The method that offers the least damage to soft tissues and bone fragments should be preferred to attain faster recovery of the fracture after internal fixation [19]. From the biomechanics perspective, the structure resulting from the method used should withstand stress to the subtrochanteric area, which is accomplished by maintaining the continuity of the posteromedial cortex [13]. However, complying with the rules of biological fixation would not suffice to accelerate the healing process of these fractures [7]. In the current study, although sufficient posteromedial support was ensured for patients treated with reverse LISS plates, the time at which weight bearing was permitted to the patients postoperatively was postponed to protect the fixation. The time to weight bearing and duration of fracture healing was longer in the plating group than in the PFNA group (p < 0.05). Time to union was postponed as time to weight bearing was delayed, and the functional status at the end of 1 year was worse than that in the PFNA group (<0.05). Furthermore, insufficient restoration of the femur head-shaft angle has been shown to be associated with failure of the internal fixation [20]. Varus malalignment is one of the consequences of failed fixation [19].

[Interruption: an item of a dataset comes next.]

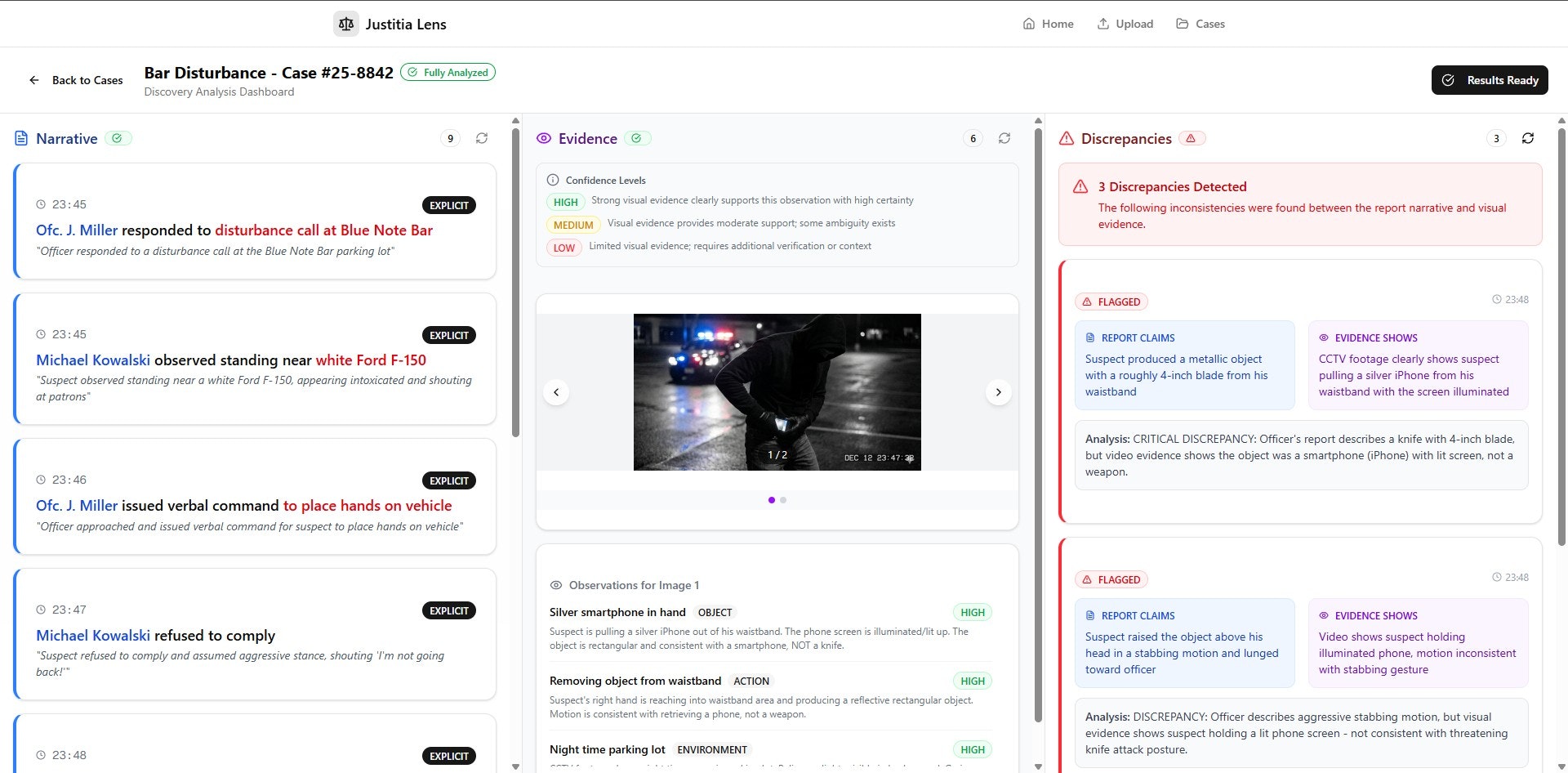Open Home from the top navigation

The most common reason for failure with IM devices is the cutout of the femur head by the screws [5, 20]. No such complications were observed in the current study. Numerous studies have shown that early mobilization after surgery resulted in reduced complications, such as thromboembolic events and infections of the respiratory system and urinary tract [2022]. Other advantages of IM devices include avoiding implant failure, nonunion and reduced blood loss and surgical time [3, 23, 24]. In our study, patients in Group B had a significantly increased number of blood transfusions (p < 0.05). This was attributed to the use of the open surgical technique. Some patients in Group A underwent closed surgery, and others underwent limited open surgery. No significant difference was found between the groups in terms of overall and orthopedic complications.

Studies using reverse LISS-DF plating and PFNA in subtrochanteric fractures are scarce [7, 8, 10, 15]. The current study is limited by having a retrospectively controlled design and including a small sample size.

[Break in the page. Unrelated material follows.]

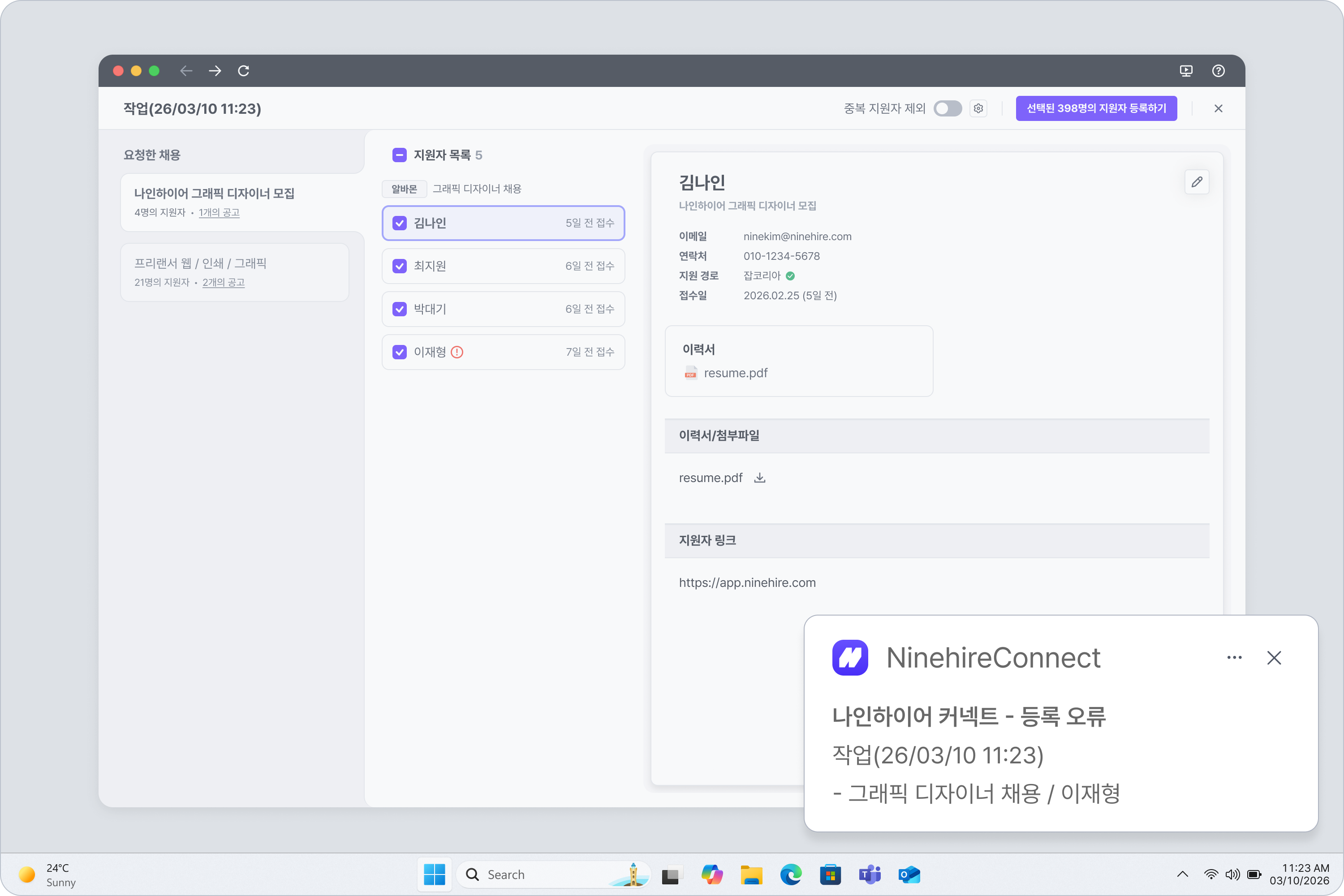Open duplicate filter settings gear icon
Screen dimensions: 1344x896
[x=978, y=108]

Although we have small data about these two techniques used for proximal femoral fractures, we think the main advantages of LISS-DF plating include the achievement of anatomic improvement, shorter exposure of the surgical team to radiation and improved medial support.

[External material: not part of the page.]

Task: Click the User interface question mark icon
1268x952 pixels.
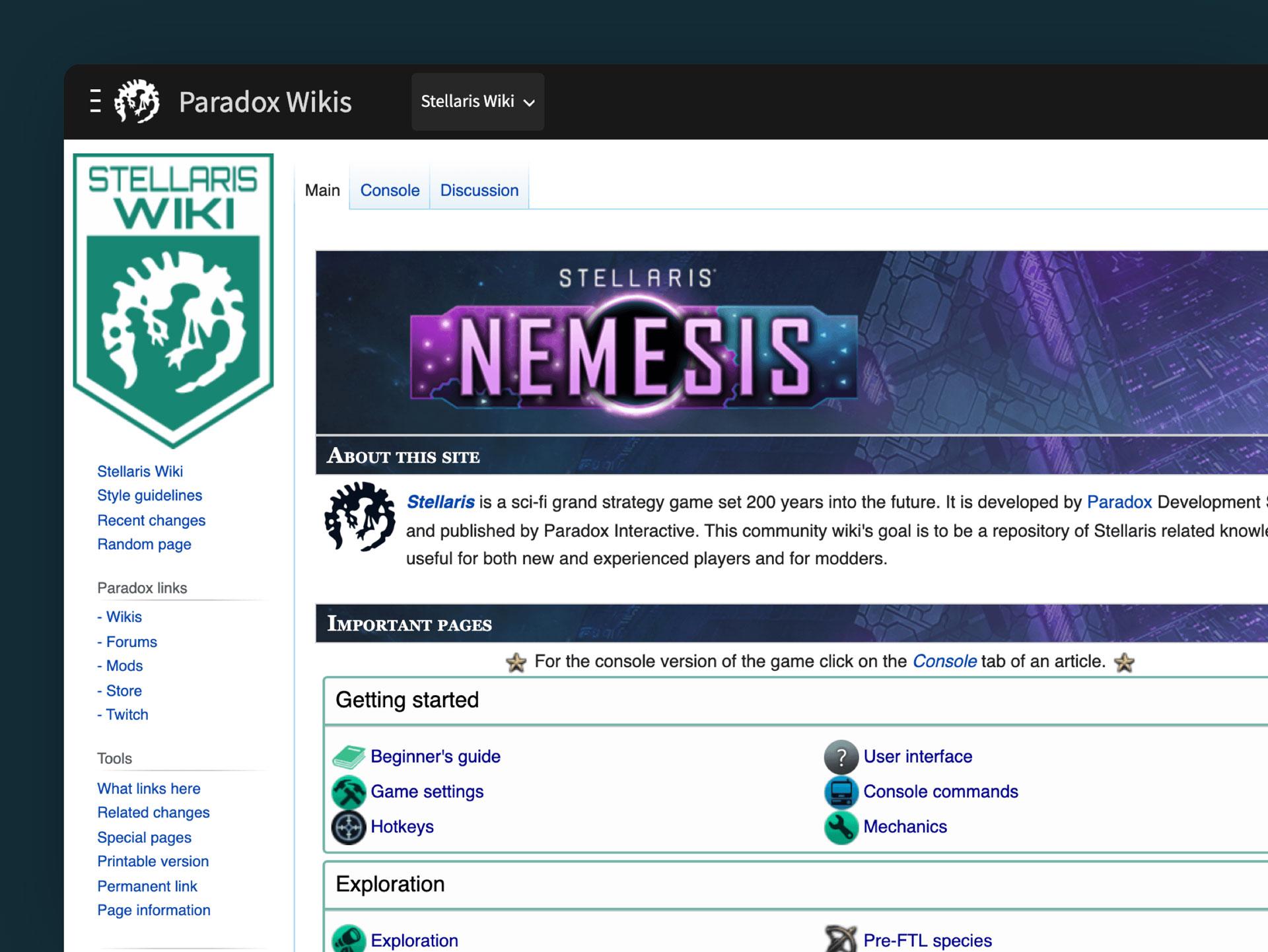Action: click(840, 757)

We experienced some difficulties as need of extensive dissection, increased amount of blood loss and delayed fracture consolidation leading to delayed weight bearing with LISS-DF plating. We did not restrict weight bearing in the PFNA group as it was believed that the proximal screw contributed to stabilization of the fracture because it was strong enough to withstand stresses to the subtrochanteric region.

For clarity, it is impossible to infer that the reverse LISS plate technique is superior or at least equal to the PFNA technique in the treatment of subtrochanteric fractures. However, because one of the main goals in treating a fracture is to achieve fracture consolidation, we found the reverse LISS plate technique to be as successful as PFNA in our study. We think that LISS plate technique can be an alternative technique in the treatment of subtrochanteric fractures when intramedullar fixation is not suitable due to extensive bowing of the femoral diaphysis and fracture configuration such as the violence of the entry points. Future prospective and controlled larger are warranted to compare the advantages and disadvantages of these two different techniques.